After SEIU’s loss in the “small” 3500 Kaiser worker elections in Southern California, there’s a good chance that the union will lose the “800 lb. gorilla” of elections in May of Kaiser Northern California with its 45,000 members — one half of the UHW-SEIU membership. (Rumor has it that SEIU’s own internals point to a likely loss.)

Stern was hoping that the lawsuit would cut down NUHW so that either (1) it would be a campaign item in the election, and/or (2) the NUHW would be so hurt against the ropes that it would have a difficult time representing Kaiser workers and would also have a hard time against further SEIU lobs. Apparently, neither item will be the case. Stern does not want to have NUHW rise and take away his union’s influence on his watch which would possibly stain his legacy.

I don’t think this is the last we have heard from Andy Stern. He leaves SEIU adrift and mired in problems germinated during his leadership, but not much turf was lost on his watch. Do not be surprised to see him in the political arena in the not too distant future. I hope the Obama Administration has its eyes open.

Neal Hemel
San Jose, CA

To the Editor:

Why anyone listens to Newt Gingrich is a question I have asked and answered just as you have. Who cares? is my answer.
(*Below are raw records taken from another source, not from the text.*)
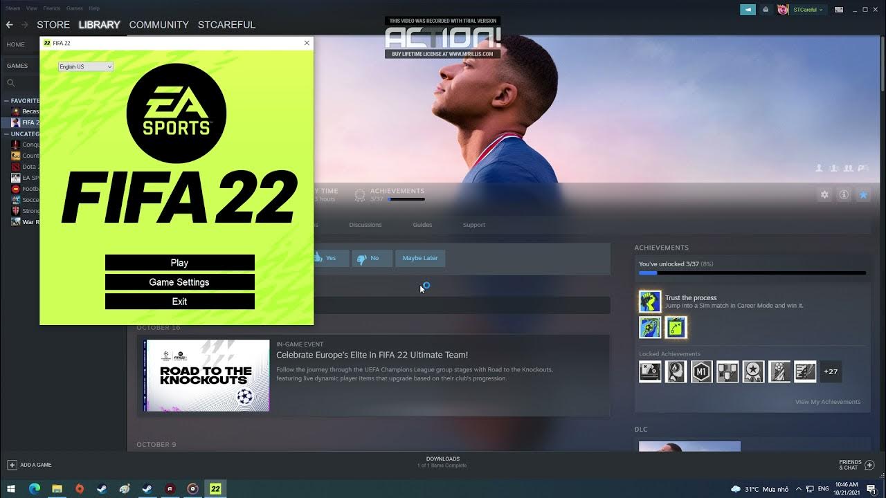This screenshot has height=498, width=886.
Task: Switch to the Store tab
Action: point(53,25)
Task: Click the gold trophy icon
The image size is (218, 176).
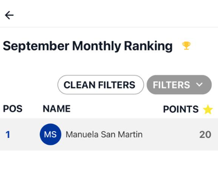Action: pos(186,46)
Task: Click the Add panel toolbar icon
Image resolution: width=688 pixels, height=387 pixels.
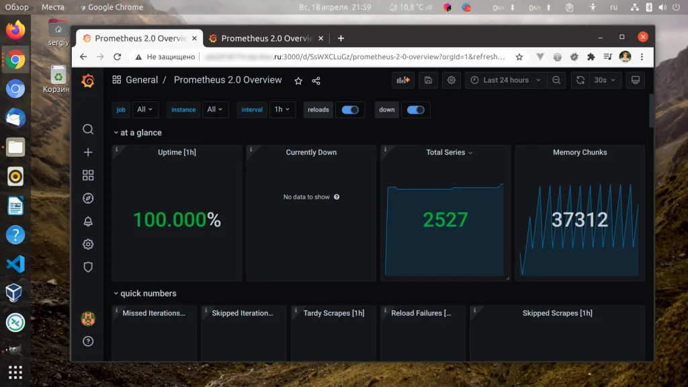Action: pos(402,80)
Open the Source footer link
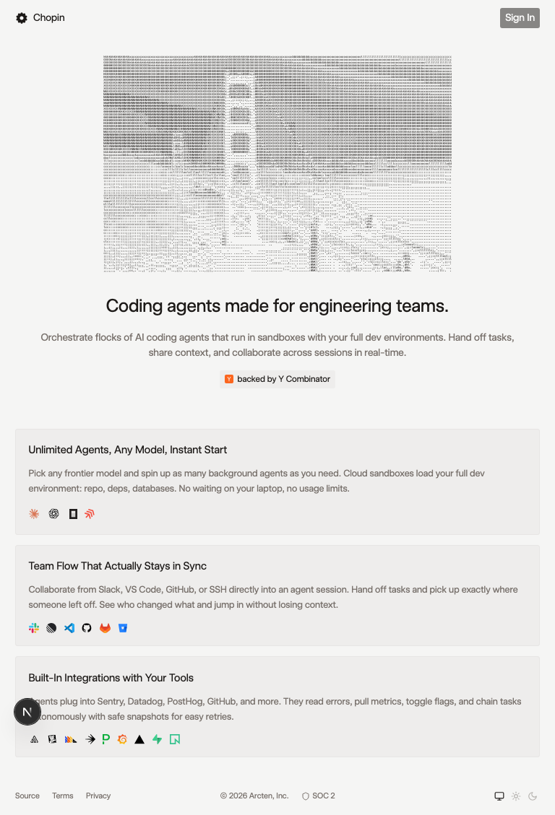 (27, 796)
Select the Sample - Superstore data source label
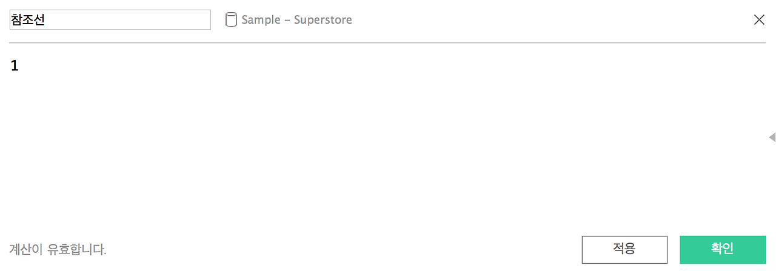Image resolution: width=776 pixels, height=274 pixels. pos(296,19)
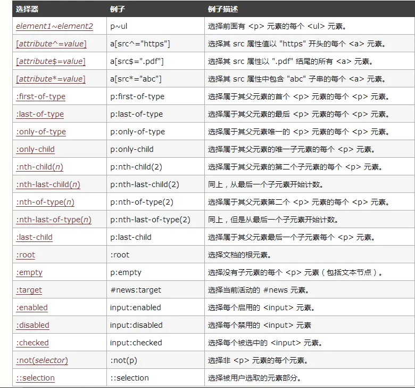
Task: Open the :nth-last-of-type(n) link
Action: coord(54,220)
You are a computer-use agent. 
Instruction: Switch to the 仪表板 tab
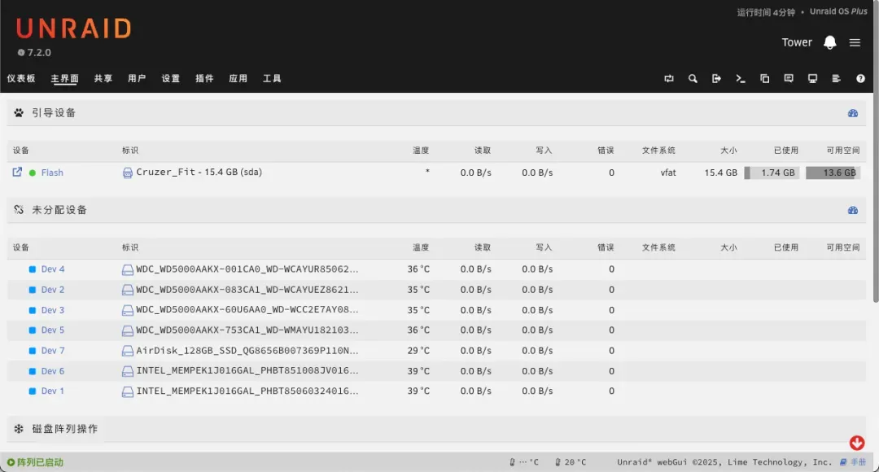21,79
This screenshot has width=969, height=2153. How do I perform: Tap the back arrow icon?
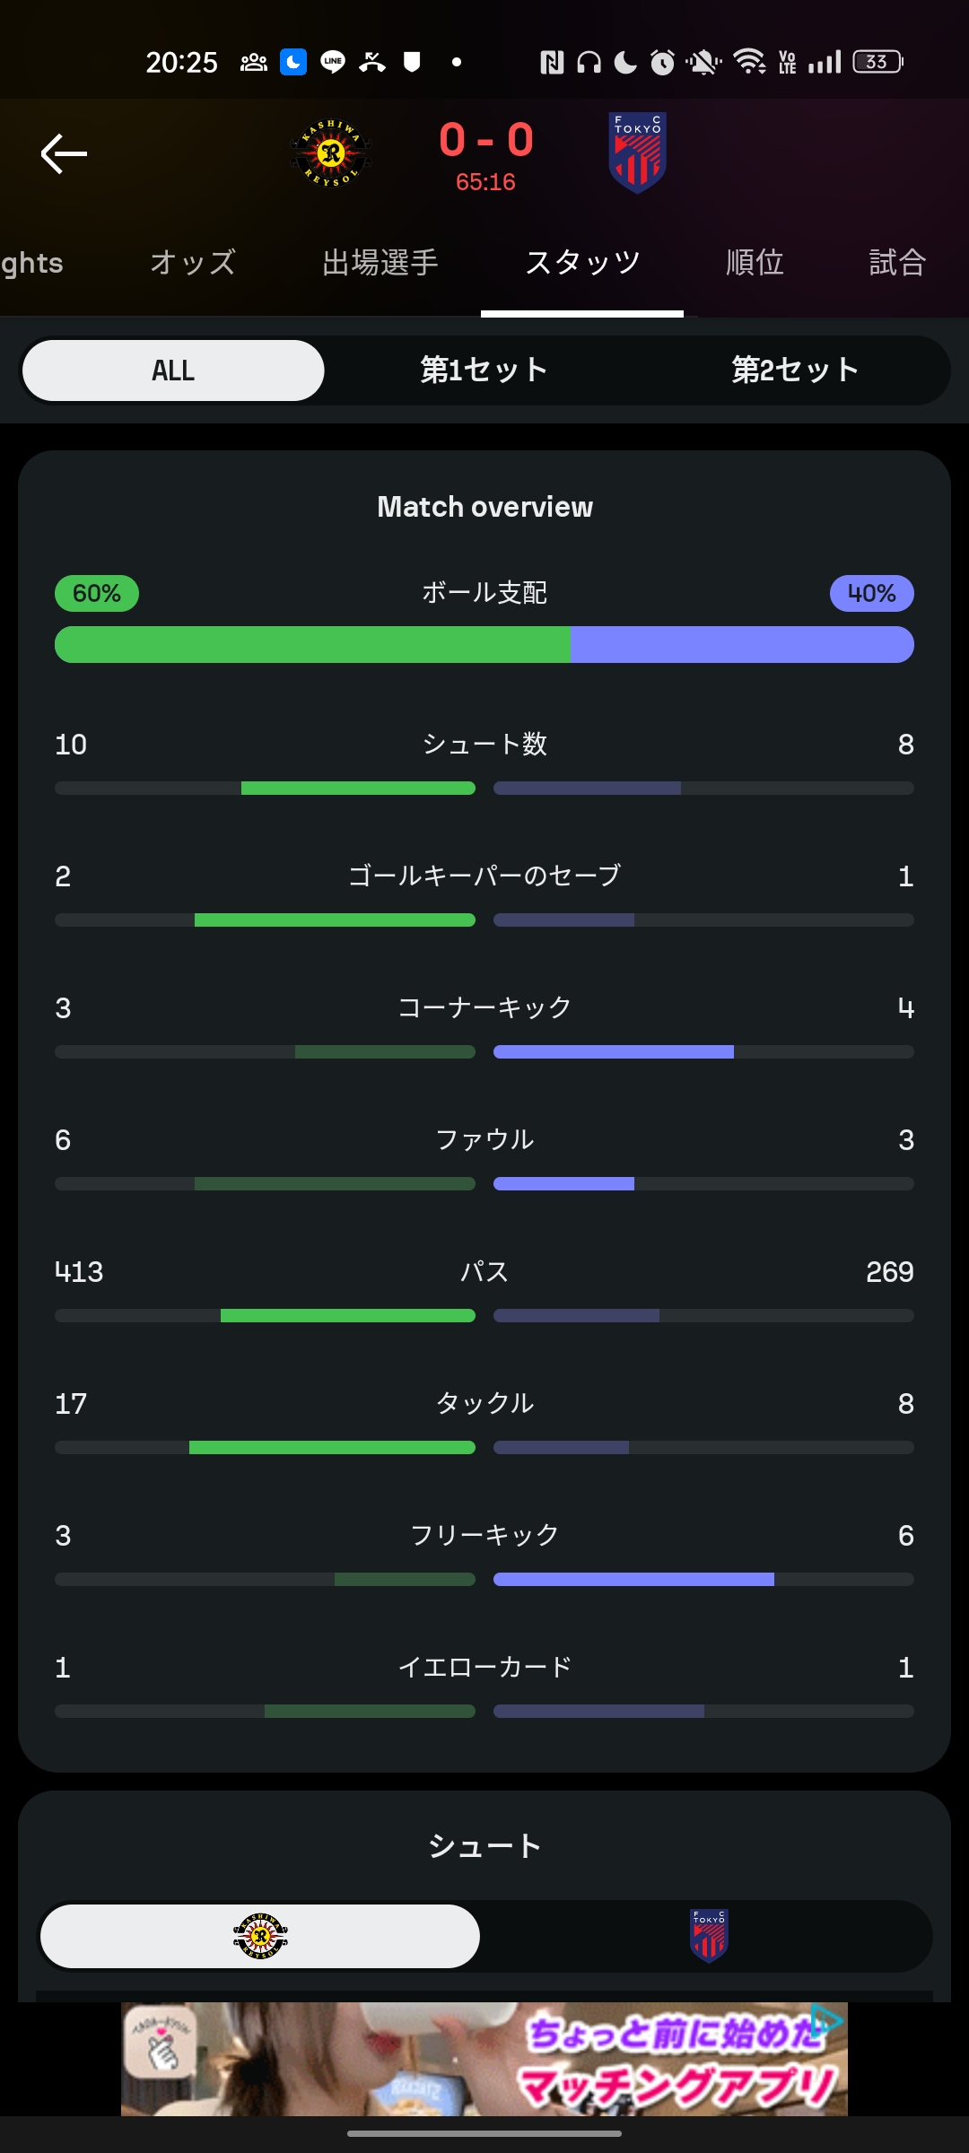pyautogui.click(x=64, y=153)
But I have also quit watching the Sunday morning talkers, with their blathering heads as well. Since not only Newtie is seemingly always on, or his deputy LizCheney is.

Neither of which floats boats in my honest opinion. But I am amazed at how easily those two, the ever-evil DaddyCheney are allowed / invited into CBS, ABC, NBC studios for a morning of loudly talking through every one else’s comments, if they are on the opposite side. George Will seems to be the only one who they show any type of respect for, but then only if he glares at them as they blather through a comment of his.

Bob Rohden

To the Editor:

I am no fan of Newt Gingrich, but you ask the wrong questions, thus have a “hard time believing his sudden re-emergence is an accident.”
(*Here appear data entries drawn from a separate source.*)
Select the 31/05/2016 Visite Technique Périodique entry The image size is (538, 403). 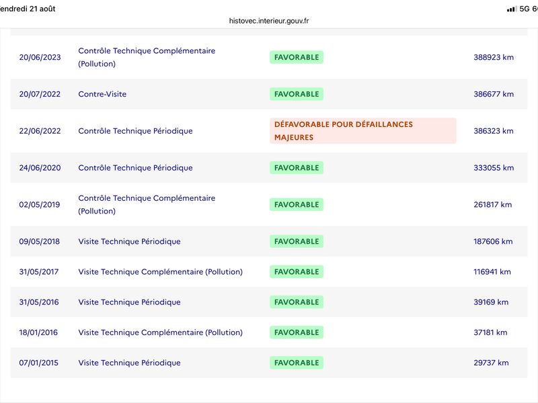pos(129,302)
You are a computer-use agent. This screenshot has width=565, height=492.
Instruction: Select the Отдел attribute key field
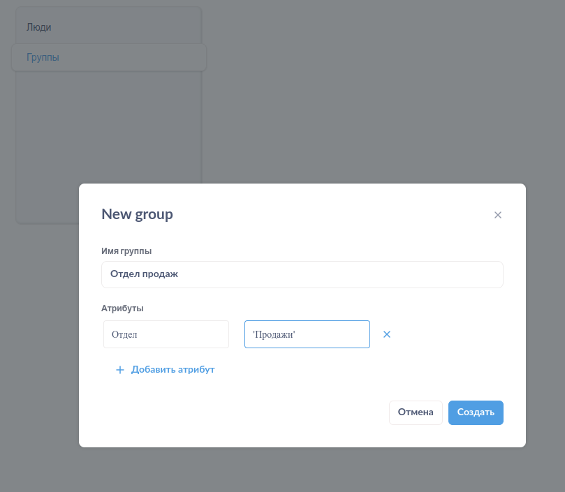pyautogui.click(x=166, y=334)
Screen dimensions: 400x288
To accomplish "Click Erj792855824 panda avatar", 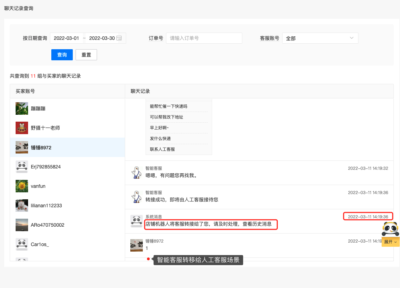I will click(22, 167).
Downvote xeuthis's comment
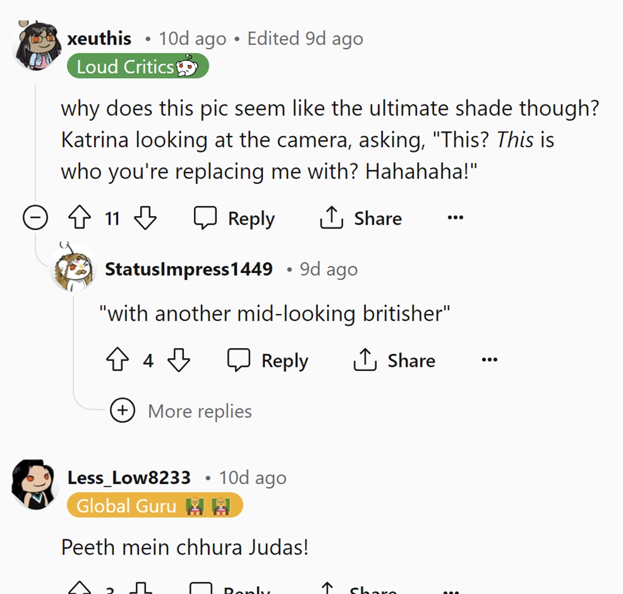Screen dimensions: 623x594 coord(145,218)
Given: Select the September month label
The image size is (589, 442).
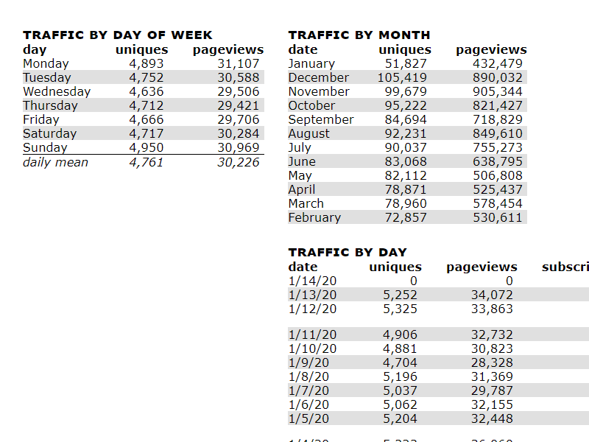Looking at the screenshot, I should coord(320,119).
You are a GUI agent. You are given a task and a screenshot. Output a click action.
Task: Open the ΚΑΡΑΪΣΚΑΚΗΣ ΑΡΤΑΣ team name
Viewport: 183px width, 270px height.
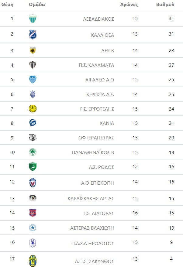tap(91, 198)
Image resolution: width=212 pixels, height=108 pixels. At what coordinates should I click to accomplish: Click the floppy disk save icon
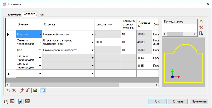(x=36, y=90)
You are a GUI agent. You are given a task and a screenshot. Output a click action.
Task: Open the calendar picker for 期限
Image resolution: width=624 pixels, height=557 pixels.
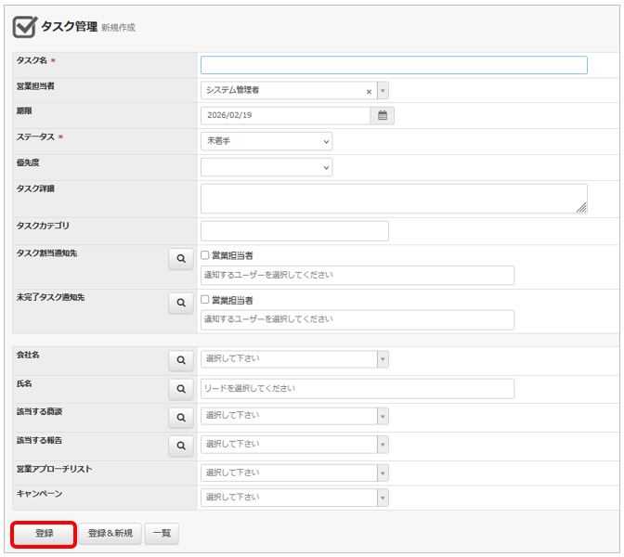point(382,116)
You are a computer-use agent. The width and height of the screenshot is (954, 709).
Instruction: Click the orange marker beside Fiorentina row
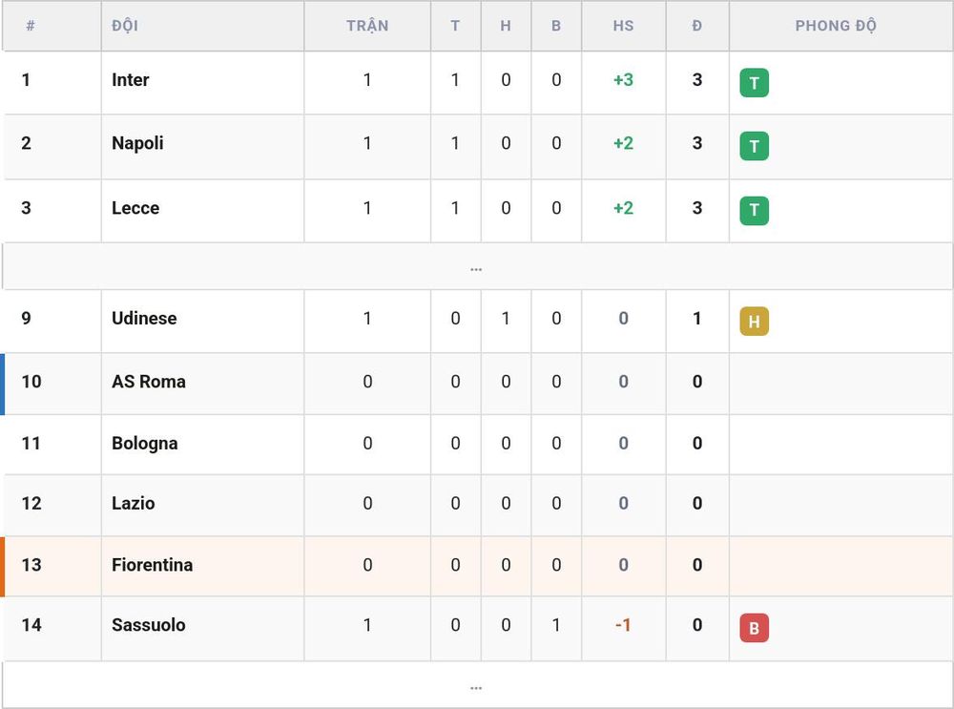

It’s anything but. Aside from Mitt Romney, Gingrich is one of the few voicing the big corporate, conservative (non-evangelical) party establishment, especially as the John McCain or Lindsay Graham types stumble from influence. Though offensive to the left, Gingrich does command a national legislative track record, when the GOP at least passed bad legislation, not just said No.
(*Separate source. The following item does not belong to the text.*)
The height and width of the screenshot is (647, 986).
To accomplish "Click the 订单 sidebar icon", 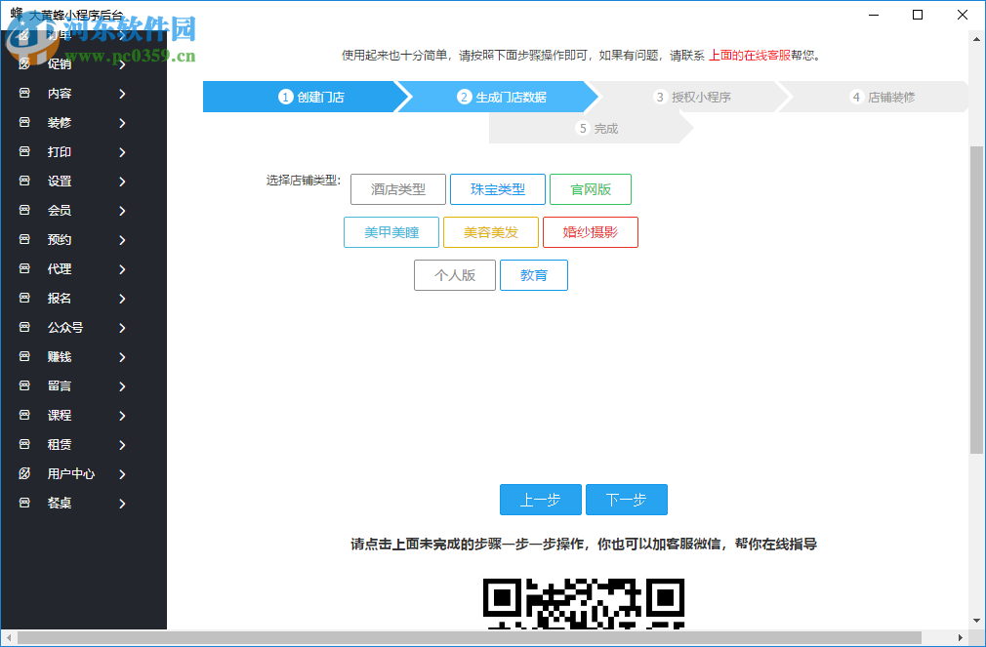I will click(23, 34).
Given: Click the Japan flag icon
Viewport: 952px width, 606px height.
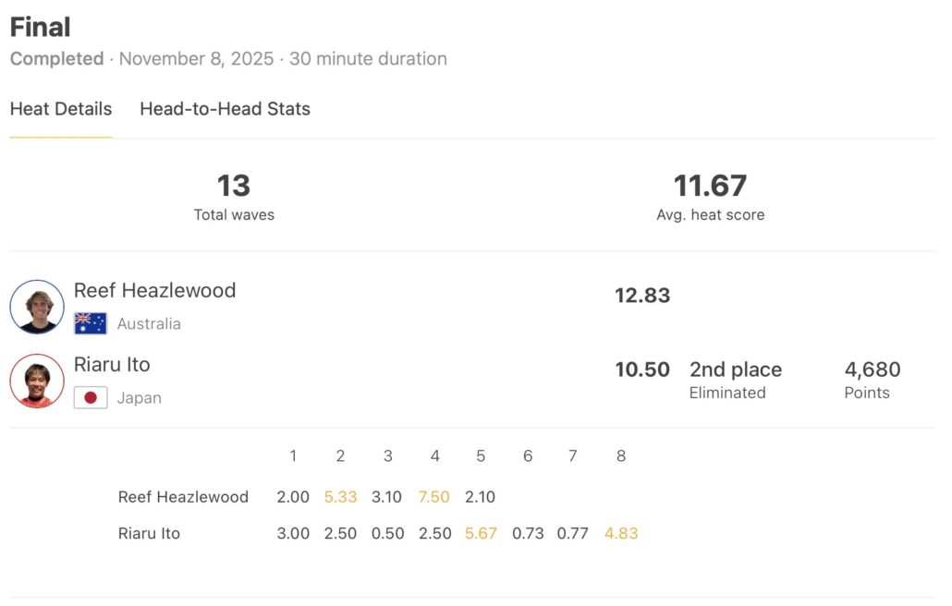Looking at the screenshot, I should click(91, 398).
I think you ignore completely the most intriguing issue: what does it say about the media that rightwing, gasbag has-beens have no trouble getting air time? Whether or not “anyone” (whoever that is) “should care” is hardly the question: the media obviously thinks opinionated loudmouths, like Sarah Palin, are newsworthy, thus revealing more about TV producers than loser ideologues. It is not news to find the scoop-hungry, sensation-hunting media putting on a guy who’s good for gotcha quotations. The issue at hand is the media mindset you don’t address, not Gingrich the gasbag.

Further, not having widespread popularity has nothing to do with air-time. Neither Palin nor Mike Huckabee are widely popular or highly respected; ditto Mitch McConnell or John Boehner. You minimize the false opposition the media uses to attract eye-balls: if the president gets all that airtime, then the opposition must get something comparable, matching the false logic because one politician makes a position, that means the strident opposite is just as legitimate and deserving of attention.

Finally, it’s misleading to claim Gingrich closed down the government simply “out of spite,” as he had almost all his party behind him. Unstable or not, Gingrich tried to make political, fiscal and ideological points both about Clinton and the Democratic reign. Just because much of what Gingrich has done and said is wrongheaded doesn’t mean there’s no tactical calculation behind his actions.

He is running for president not only out of ego but because there are precious few Republicans with any standing who have national resumes, presuming to be knowledgeable about domestic and foreign affairs. Plus, he has obvious fat cat backers who want his establishment party viewpoint given credence next to Fox TV or Palin’s or other fringe idiocy.

Like TV producers, rightwing billionaires with huge paper assets are not “anyone.” Enough cash makes you “someone,” especially if you get someone like Gingrich to spout off on your behalf.